-- start Document passage --
Sarah [00:00:07] This is Sarah Stewart Holland.  

Beth [00:00:08] And this is Beth Silvers.  

Sarah [00:00:09] You're listening to The Nuanced Life, a Pantsuit Politics Production.  

[00:00:13] Music Interlude.  

Sarah [00:00:29] Hello, we are so glad you're joining us today for The Nuanced Life. We have revived a podcast we hosted several years ago, where we commemorated pieces of our listeners lives, where we celebrated, where we talked about what we're working through, where we just really, really found some expansive space for what we think about Outside Politics. We're going to do more of that today and we're going to talk about early parenthood, which was my favorite, Beth. So, I'm more than happy to revisit it.  

Beth [00:01:03] Well, we will have some tension in this episode then because I struggled during early parenthood. But before we get to that, we want to tell you about what's going on for our premium listeners. Those of you who help fund all of the work that we do here, make it possible for us to have two free episodes of the podcast in the feed every week, all year. We make lots of other content for all of you, and if you have wondered about joining us there and getting Good Morning and More to Say and the book clubs and live events, July is a great time for you to just come in and explore this enormous library that we've created.
-- end Document passage --
-- start Provided records --
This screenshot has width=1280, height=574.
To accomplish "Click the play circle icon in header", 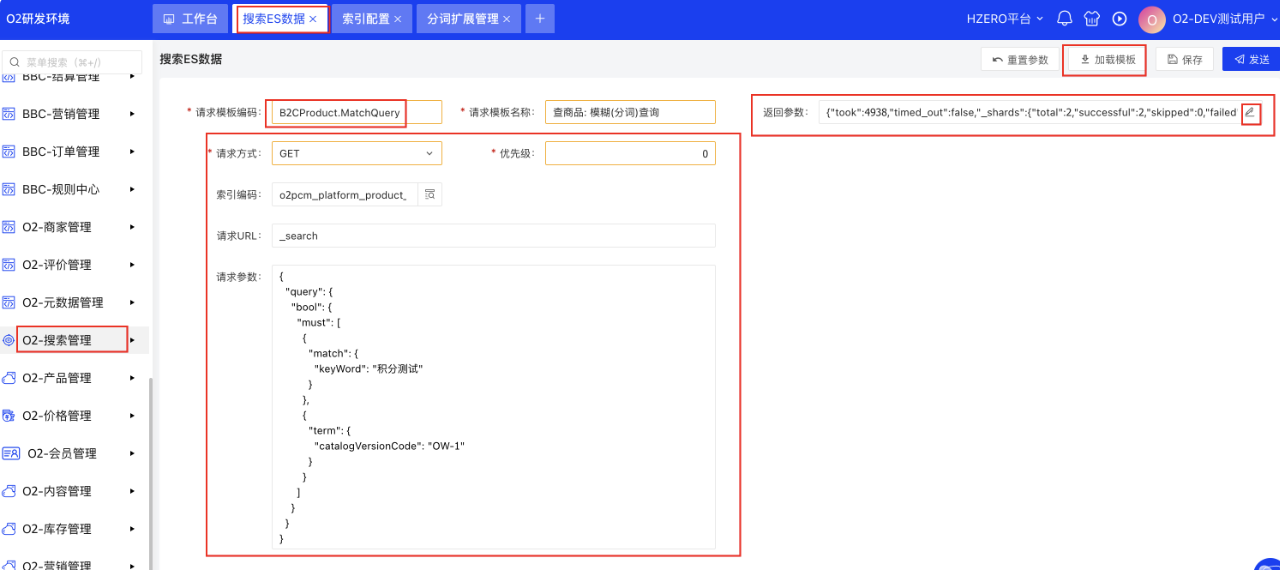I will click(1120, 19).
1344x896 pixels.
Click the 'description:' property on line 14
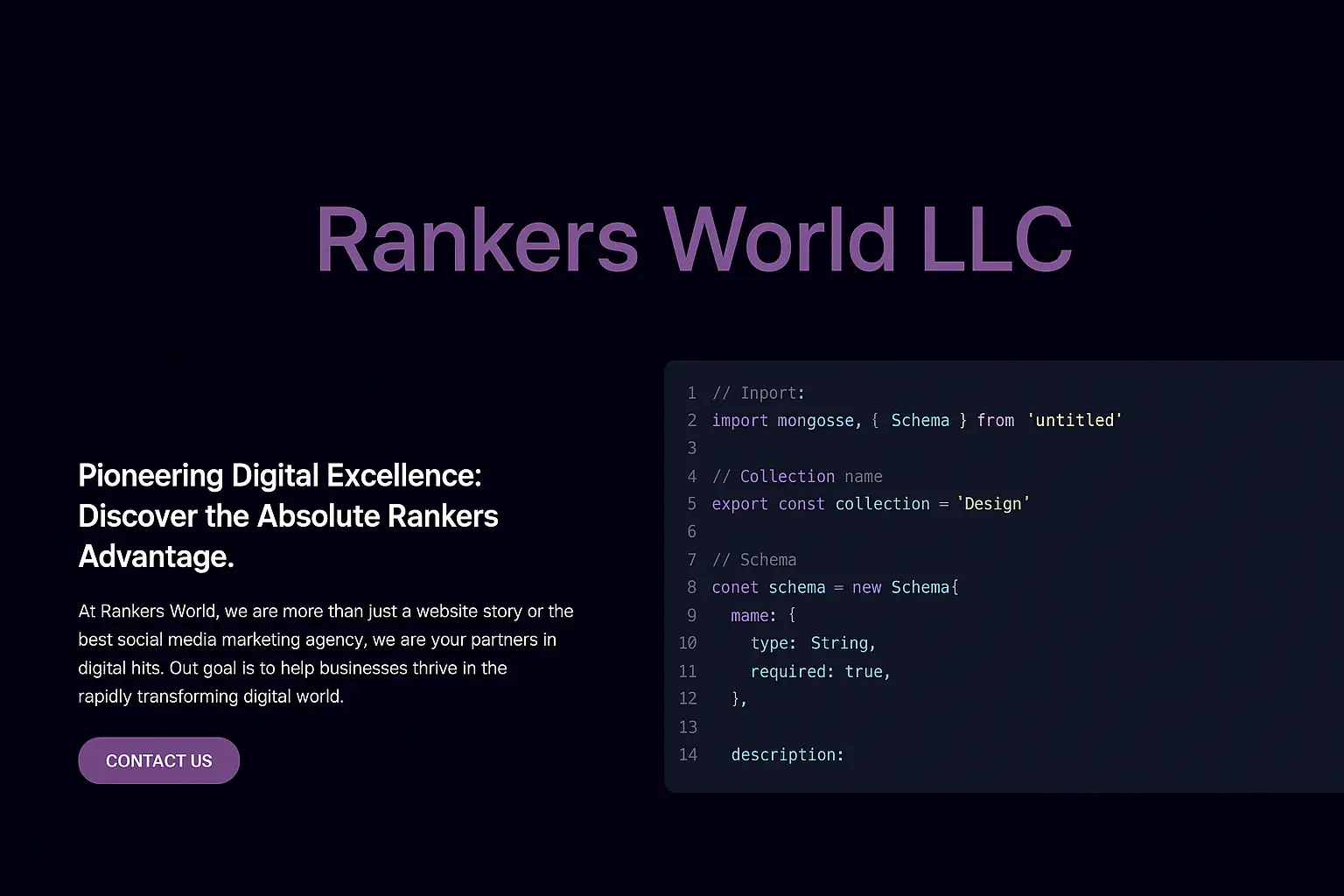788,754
-- end Provided records --
-- start Provided records --
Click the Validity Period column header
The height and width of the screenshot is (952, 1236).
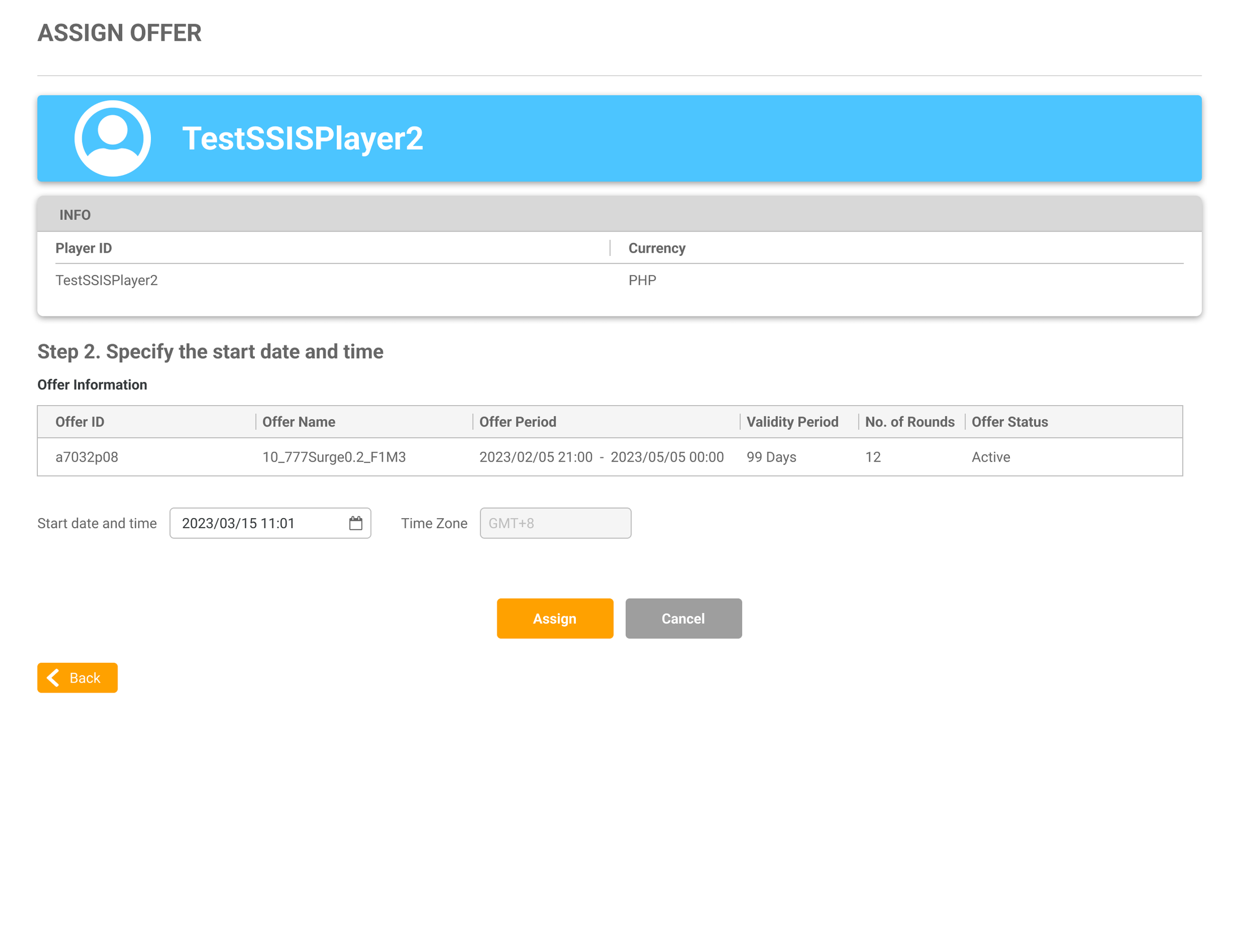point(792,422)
-- end Provided records --
-- start Provided records --
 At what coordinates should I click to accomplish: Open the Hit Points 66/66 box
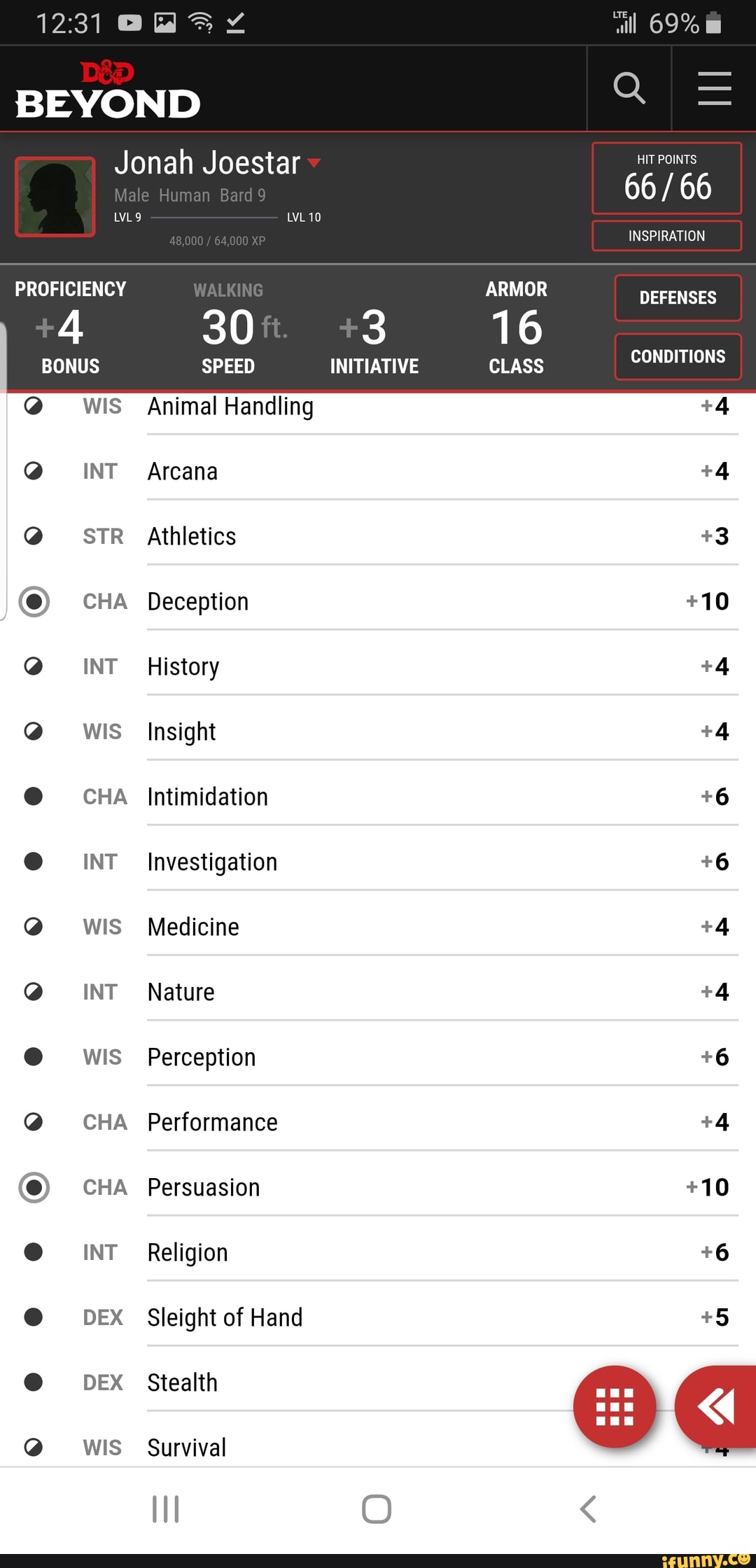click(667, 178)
-- end Provided records --
*Work instructions*
(A) Check these statements against the podcast transcript and mark each one yes or no, quoting the exact words that settle it: (i) The Nuanced Life is a podcast the hosts are launching for the first time. (ii) Sarah calls early parenthood her favorite. (iii) Beth says premium support pays for three free episodes each week.
(B) Write the next part of the podcast transcript, starting after Beth's last line.

*Expected answers*
(A)
(i) No: "We have revived a podcast we hosted several years ago"
(ii) Yes: "we're going to talk about early parenthood, which was my favorite, Beth."
(iii) No: "make it possible for us to have two free episodes of the podcast in the feed every week, all year."

(B)
[00:01:44] We have so much work there that we are so proud of. There is such an active community there of people who talk with us about our episodes. Those discussions are always lively. It is not just an amen section. There is a lot of back and forth and contribution to what we've discussed, so we would love for you to join us there in July, and then we'll be back to our regular work in August. So, we'll put all the information for both Patreon and Apple Podcast subscriptions in the notes, and we'd love for you to become part of that community.  

Sarah [00:02:19] Next up, we're going to talk about early parenthood. Of course, we are going to talk about pregnancy and birth and breastfeeding. These are intense topics. These are emotional topics depending on where you are in your journey, or if you've chosen not to have kids, or if you're struggling with infertility. And so, we just wanted to acknowledge that, hold space for that and give you a heads up that that's what this conversation is going to entail.  

[00:02:40] Music Interlude.  

[00:02:50] So, we heard from Hally [sp] and Karen. Hally is pregnant with her first child after being a Pantsuit Politics listener, calling us the big sister voices in most of her 20s.  

Beth [00:03:02] I love that.  

Sarah [00:03:03] And she reached out to ask us for our advice to help navigate this moment. We also have Karen who is (wait for it) pregnant with twins. That's her second and third. But even like saying it like that--  

Beth [00:03:17] For sure.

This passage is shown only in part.